Product life cycle viewpoints

Product life cycle is simply the time a product exists from conception to abandonment. Usually product life cycle refers to a product class as a whole such as automobiles but it can also refer to specific forms (such as station wagons) and to specific brands or models (such as a Toyota Camry). Also, by replacing “conception” with “purchase,” we obtain a customer-oriented definition of product life cycle. The producer-oriented definition refers to the life of classes, forms, or brands, whereas the customer-oriented definition refers to the life of a specific unit of product. These producer and customer orientations can be refined by looking at the concepts of revenueproducing life and consumable life. Revenue-producing life is the time a product generates revenue for a company. A product begins its revenue-producing life with the sale of the first product. Consumable life, on the other hand, is the length of time that a product serves the needs of a customer. Revenue-producing life is clearly of most interest to the producer, while consumable life is of most interest to the customer. Consumable life, however, is also of interest to the producer because it can be used as a competitive tool.

Marketing Viewpoint
The producer of goods or services has two viewpoints concerning product life cycle: the marketing viewpoint and the production viewpoint. The marketing viewpoint describes the general sales pattern of a product as it passes through distinct life-cycle stages. Exhibit 11-10 illustrates the general pattern of the marketing view of product life cycle. The distinct stages identified by the exhibit are introduction, growth, maturity, and decline. The introduction stage is characterized by preproduction and startup activities, where the focus is on obtaining a foothold in the market. As the graph indicates, there are no sales for a period of time (the preproduction period) and then slow sales growth as the product is introduced. The growth stage is a period of time when sales increase more quickly. The maturity stage is a period of time when sales increase more slowly. Eventually, the slope (of the sales curve) in the maturity stage becomes neutral and then turns negative. This decline stage is when the product loses market acceptance and sales begin to decrease.
Production Viewpoint
The production viewpoint of the product life cycle defines stages of the life cycle by changes in the type of activities performed: research and development activities, production activities, and logistical activities. The production viewpoint emphasizes life-cycle costs, whereas the market viewpoint emphasizes sales revenue behavior. Life-cycle costs are all costs associated with the product for its entire life cycle.
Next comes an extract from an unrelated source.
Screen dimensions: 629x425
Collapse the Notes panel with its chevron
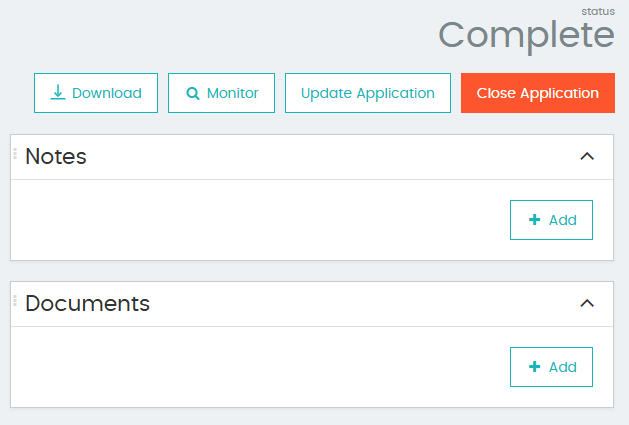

These costs include research (product conception), development (planning, design, and testing), production (conversion activities), and logistics support (advertising, distribution, warranty, customer service, product servicing, and so on). The product life cycle and the associated cost commitment curve are illustrated in Exhibit 11-11. Notice that 90 percent or more of the costs associated with a product are committed during the development stage of the product’s life cycle. Committed means that most of the costs that will be incurred are predetermined set by the nature of the product design and the processes needed to produce the design.
 
Consumable Life-Cycle Viewpoint
Like the production life cycle, the consumption life-cycle’s stages are related to activities. These activities define four stages: purchasing, operating, maintaining, and disposal. The consumable life-cycle viewpoint emphasizes product performance for a given price. Price refers to the costs of ownership, which include the following elements: purchase cost, operating costs, maintenance costs, and disposal costs. Thus, total customer satisfaction is affected by both the purchase price and post-purchase costs. Because customer satisfaction is affected by post-purchase costs, producers also have a vital interest in managing the level of these costs. How producers can exploit the linkage of post-purchase activities with producer activities is a key element of product life-cycle  cost management.